We tackle reservoir simulation model initialization in situations where the current free water level has risen significantly above the original paleo-contact. In such cases, traditional initialization based on primary drainage capillary-gravity equilibrium is insufficient because it does not consider the reimbibition that takes place after primary oil migration. Usage of traditional initialization would require a generation of several thousands of regions to have a satisfactory representation of such phenomenon in the model.
We apply this initialization to a reservoir with a complex initial fluid in which hydrocarbons come from multiple sources resulting in significant spatial variation. To capture this spatial variation, the scripting feature of a commercial simulator is used to generate on-the-fly PVT regions and fluid descriptions based on continuous fluid properties. Capillary-gravity equilibrium is then used to initialize the model with the primary drainage capillary pressure curves at the paleo-contact, which gives the minimum water saturation for each grid-block. From this, an imbibition scanning curve is generated for a second initialization based on the current oil-water contact thereby including reimbibition.
Our proposed approach was applied to a giant carbonate field for which we were able to generate on-the-fly PVT regions based on continuous property maps of fluid properties such as oil API, solution gas-oil-ratio and water salinity. This resulted in fewer regions being generated and thereby reducing the amount of memory required to initialize the model. We were also able to reduce the initialization time as compared to use of discretized contacts and regions. Our approach enabled us to initialize with both the paleo- and current contacts allowed to continuously vary spatially. This together with the use of a more appropriate capillary pressure hysteresis model, resulted in an initial reservoir state that gave a better match to the saturations obtained from logs.

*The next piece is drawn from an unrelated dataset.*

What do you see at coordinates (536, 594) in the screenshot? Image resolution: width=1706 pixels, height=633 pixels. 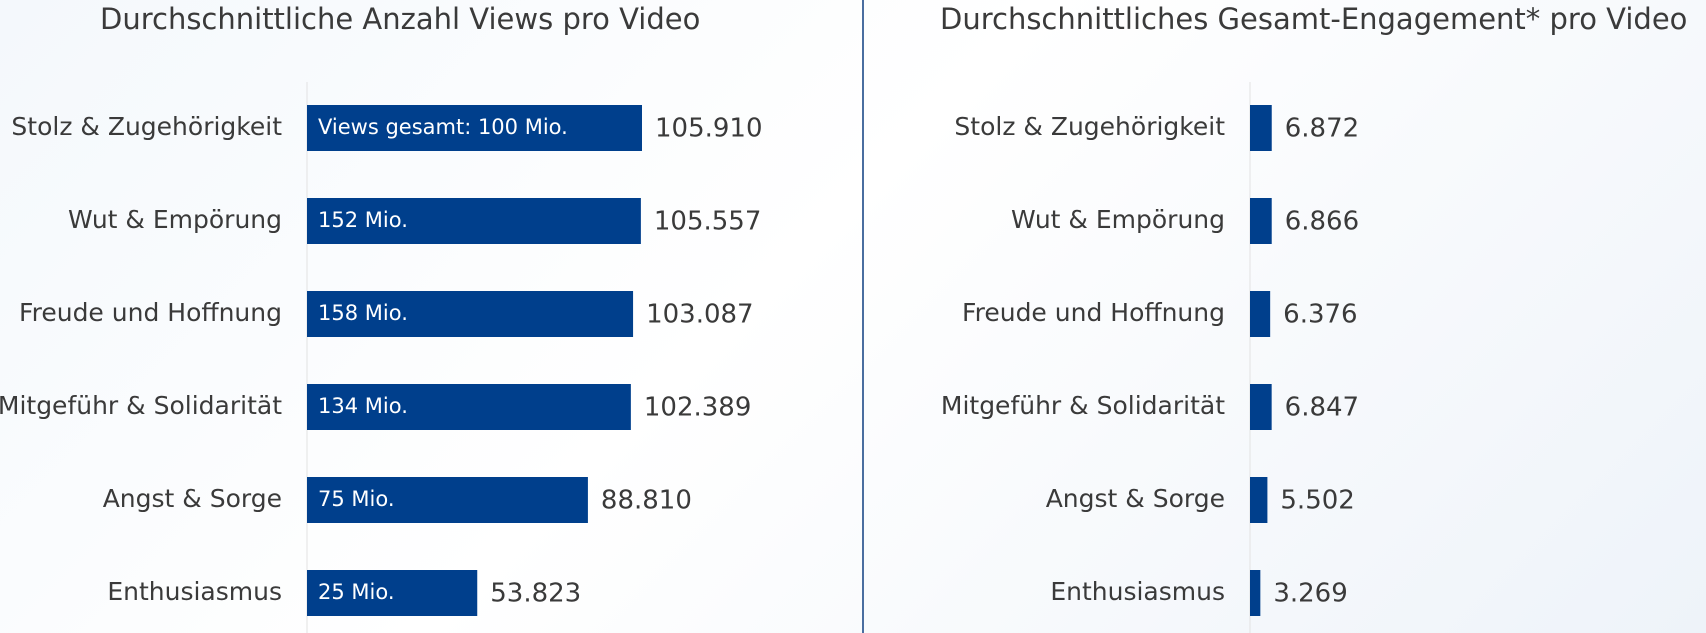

This work illustrates the creation of PVT data and fluid regions on-the-fly based on continuous fluid properties. We also demonstrate the use of continuously varying paleo- and current oil-water contacts without the need to discretize these into regions. These aspects facilitate the propagation of an uncertainty workflow, starting with continuous fluid properties and structural modelling, directly to the simulation model with no need for intermediate discretization and without massive computational penalties.